REQUIRED ACTION 1>
Decide whether each statement below agrees with the egg protein article, answering yes or no and quoting the words of the article that settle it. (a) In a large egg, the yolk supplies about 2.7 grams of protein. (b) Eggs are short on lysine. (c) Cooking makes egg protein harder for the body to break down.
REQUIRED ACTION 2>
Using the egg protein article, answer each question:
(a) About how many calories are in a large egg?
(b) How much protein does an extra-large egg hold?
(c) What is the name for the unraveling of egg proteins caused by heat?
REQUIRED ACTION 3>
Write the next part of the egg protein article, picking up after its final sentence.

A large egg contains about 6.3 grams of protein. That makes eggs one of the most protein-dense foods per calorie, packing all that into roughly 70 calories. But the total number only tells part of the story. Where that protein sits inside the egg, how you cook it, and how well your body actually absorbs it all matter.
Protein in the White vs. the Yolk
Most people assume egg whites carry nearly all the protein, but the split is closer than you’d think. Of the 6.3 grams in a large egg, about 3.6 grams come from the white and 2.7 grams come from the yolk. That means the yolk delivers roughly 43% of the egg’s total protein.
If you toss the yolk to cut calories or fat, you’re also leaving behind almost half the protein. The yolk also carries fat-soluble vitamins and other nutrients the white doesn’t have, so eating the whole egg gives you the full package.
Protein by Egg Size
Not every egg is the same size, and the protein count shifts accordingly. The USDA classifies eggs by weight per dozen, and the protein scales roughly in proportion:
- Small egg (about 38 g): ~4.8 grams of protein
- Medium egg (about 44 g): ~5.5 grams of protein
- Large egg (about 50 g): ~6.3 grams of protein
- Extra-large egg (about 56 g): ~7.0 grams of protein
- Jumbo egg (about 63 g): ~7.9 grams of protein
Most nutrition labels and recipes assume a large egg. If you regularly buy jumbo or extra-large, you’re getting a bit more protein per egg than the standard figures suggest.
Why Egg Protein Is High Quality
Protein quality depends on which amino acids a food provides and how completely your body can use them. Eggs contain all nine essential amino acids, the ones your body can’t manufacture on its own. They’re especially rich in leucine, which plays a central role in triggering muscle repair and growth, and lysine, which many grain-based proteins lack.
Nutritional scientists use a scoring system called DIAAS (Digestible Indispensable Amino Acid Score) to rate protein sources. A score of 100 or above means “excellent” quality, and cooked eggs consistently score at or above that threshold for people older than six months. By comparison, common breakfast sides like hash browns and bread score lower, with lysine as their weakest link. Eggs have no limiting amino acid, meaning none of the essentials fall short of what your body needs.
Cooked Eggs vs. Raw Eggs
Cooking changes the physical structure of egg proteins. Heat causes the tightly folded protein molecules to unravel, a process called denaturation. That’s what turns a translucent egg white solid and opaque. This unfolding actually makes the protein easier for your digestive enzymes to access and break down.

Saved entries
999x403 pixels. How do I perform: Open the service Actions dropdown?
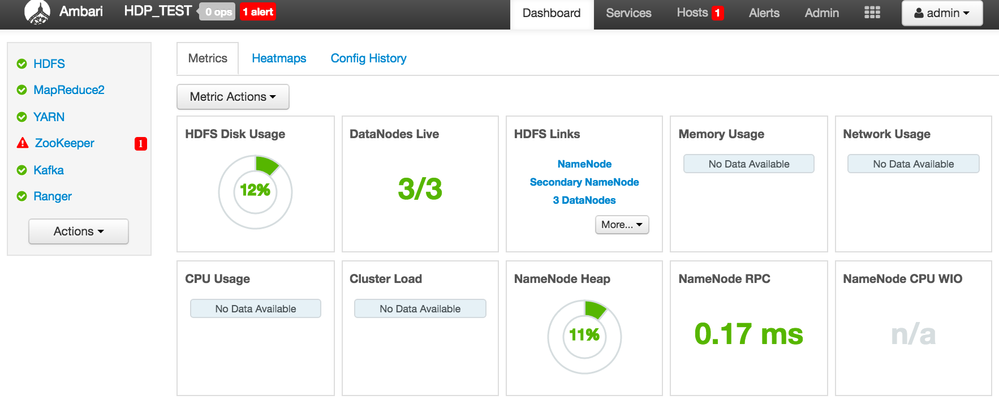pos(79,231)
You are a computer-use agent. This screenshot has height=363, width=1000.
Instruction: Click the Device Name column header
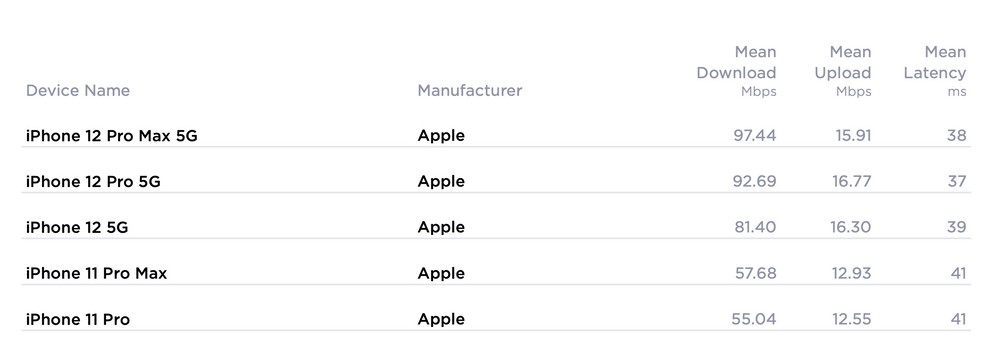[78, 91]
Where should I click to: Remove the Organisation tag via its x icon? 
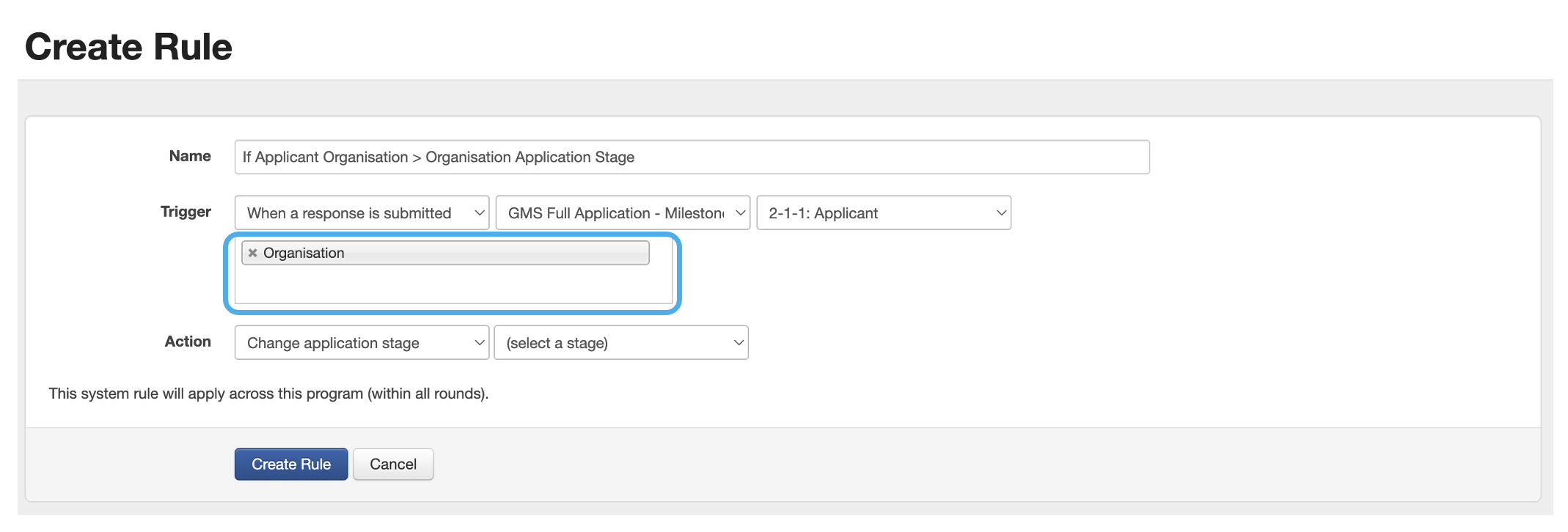point(252,253)
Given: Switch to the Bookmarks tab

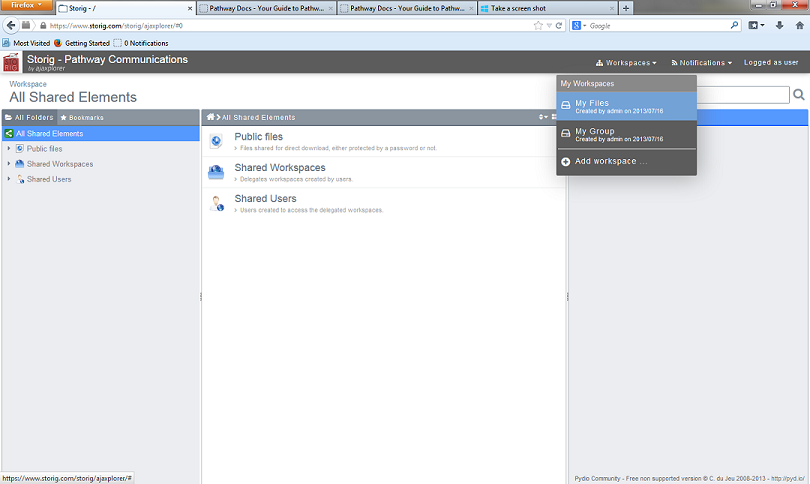Looking at the screenshot, I should pos(81,118).
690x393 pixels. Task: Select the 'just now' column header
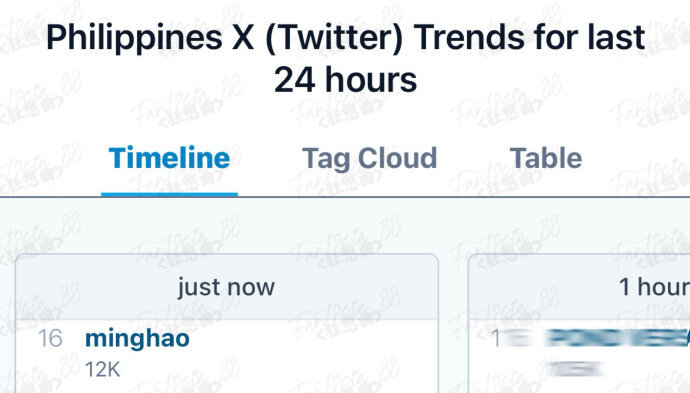point(227,287)
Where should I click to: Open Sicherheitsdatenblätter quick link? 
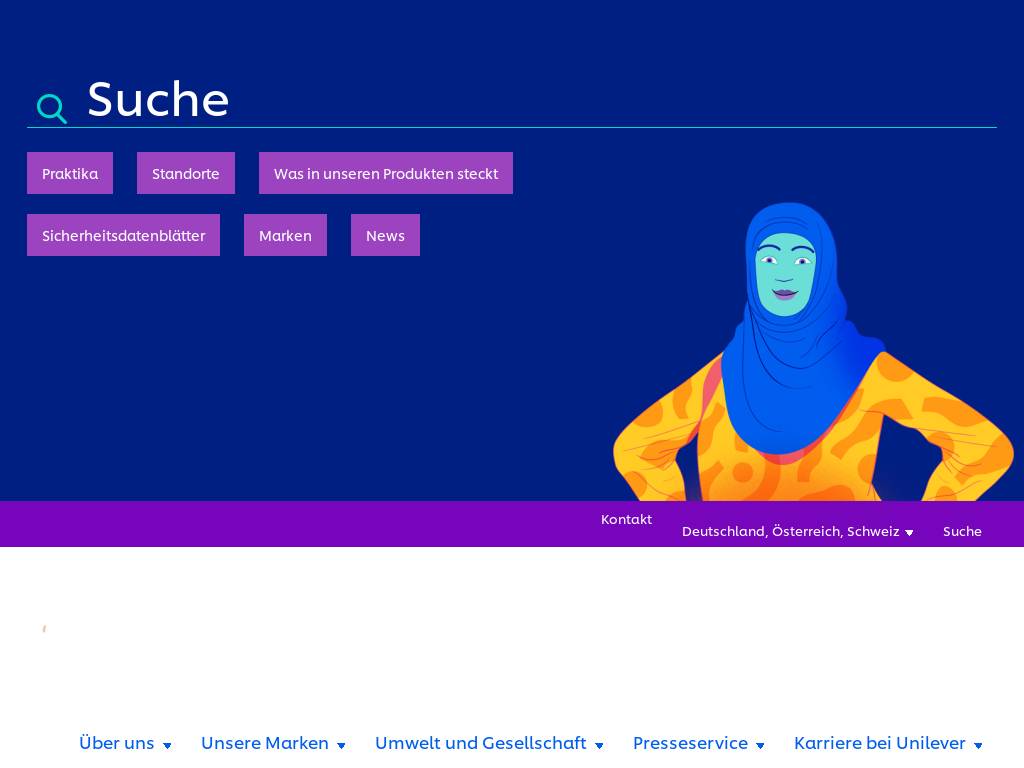click(123, 235)
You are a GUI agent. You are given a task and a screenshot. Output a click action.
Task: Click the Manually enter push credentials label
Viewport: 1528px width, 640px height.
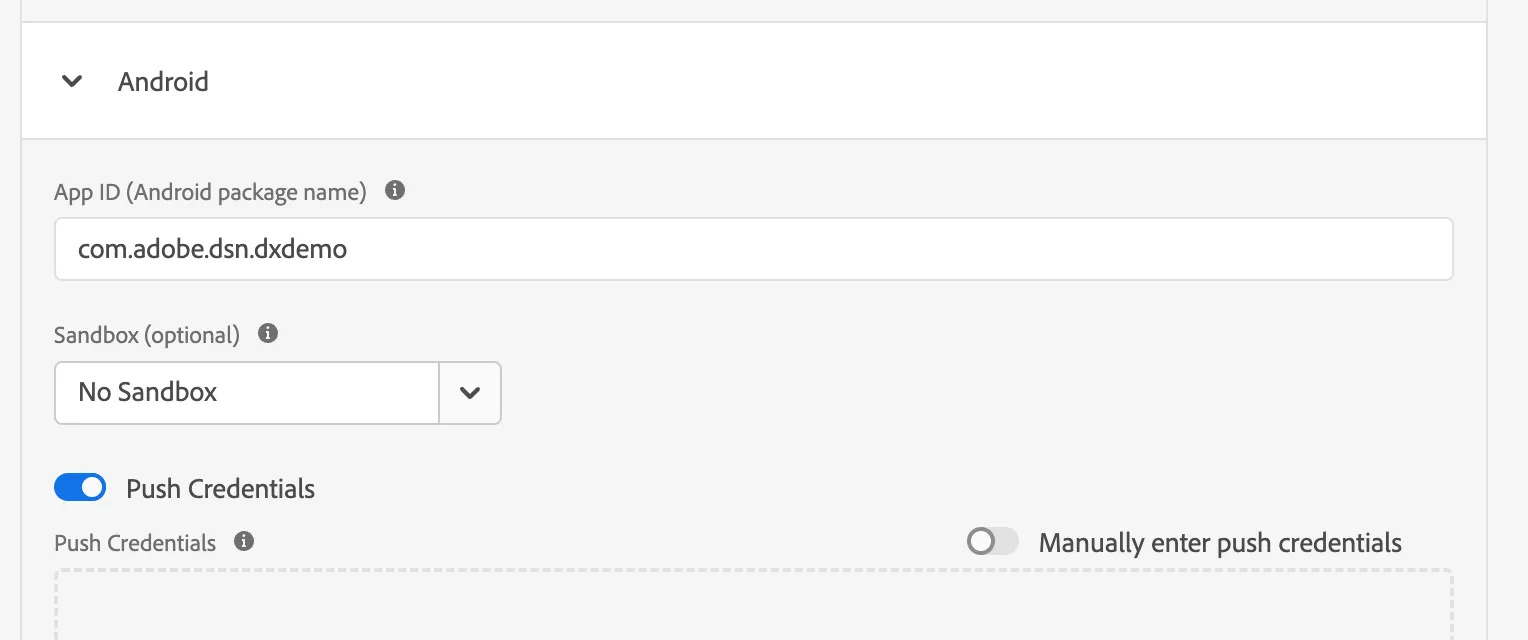[1220, 543]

EXPECTED ANSWER 1>
(a) Yes: "about 3.6 grams come from the white and 2.7 grams come from the yolk"
(b) No: "They’re especially rich in leucine, which plays a central role in triggering muscle repair and growth, and lysine"
(c) No: "This unfolding actually makes the protein easier for your digestive enzymes to access and break down."

EXPECTED ANSWER 2>
(a) Roughly 70 calories
(b) About 7.0 grams
(c) Denaturation

EXPECTED ANSWER 3>
The difference is dramatic. One study found the human body absorbs about 91% of the protein in cooked eggs but only 51% in raw eggs. So if you eat a raw egg expecting 6.3 grams of usable protein, your body may only capture around 3.2 grams. Cooking nearly doubles your return. Whether you scramble, fry, poach, or hard-boil them, the heat does the heavy lifting for your gut.
How Eggs Compare to Other Protein Sources
For a quick-cooking, inexpensive, single-ingredient food, eggs hold their own against most protein sources. Here’s how a large egg stacks up per serving:
- 1 large egg (50 g): 6.3 g protein, ~70 calories
- 1 oz chicken breast (28 g): ~8.8 g protein, ~46 calories
- 1 oz Greek yogurt (28 g): ~2.8 g protein, ~17 calories
- 1 oz black beans, cooked (28 g): ~2.4 g protein, ~37 calories
Chicken breast has a higher protein-to-calorie ratio, but it also requires more prep. Eggs are versatile enough to work at every meal, and a two- or three-egg breakfast puts you at 12 to 19 grams of protein before you leave the house. That’s a meaningful chunk of the 50 grams most adults need daily.
Eggs and Feeling Full
Protein is the most satiating macronutrient, meaning it keeps you feeling full longer than the same number of calories from carbohydrates or fat. Eggs deliver that protein in a compact, low-calorie form, which is part of why egg-based breakfasts tend to reduce snacking later in the morning. Two scrambled eggs on toast provide around 19 grams of protein and roughly 300 calories, a combination that can carry most people comfortably to lunch.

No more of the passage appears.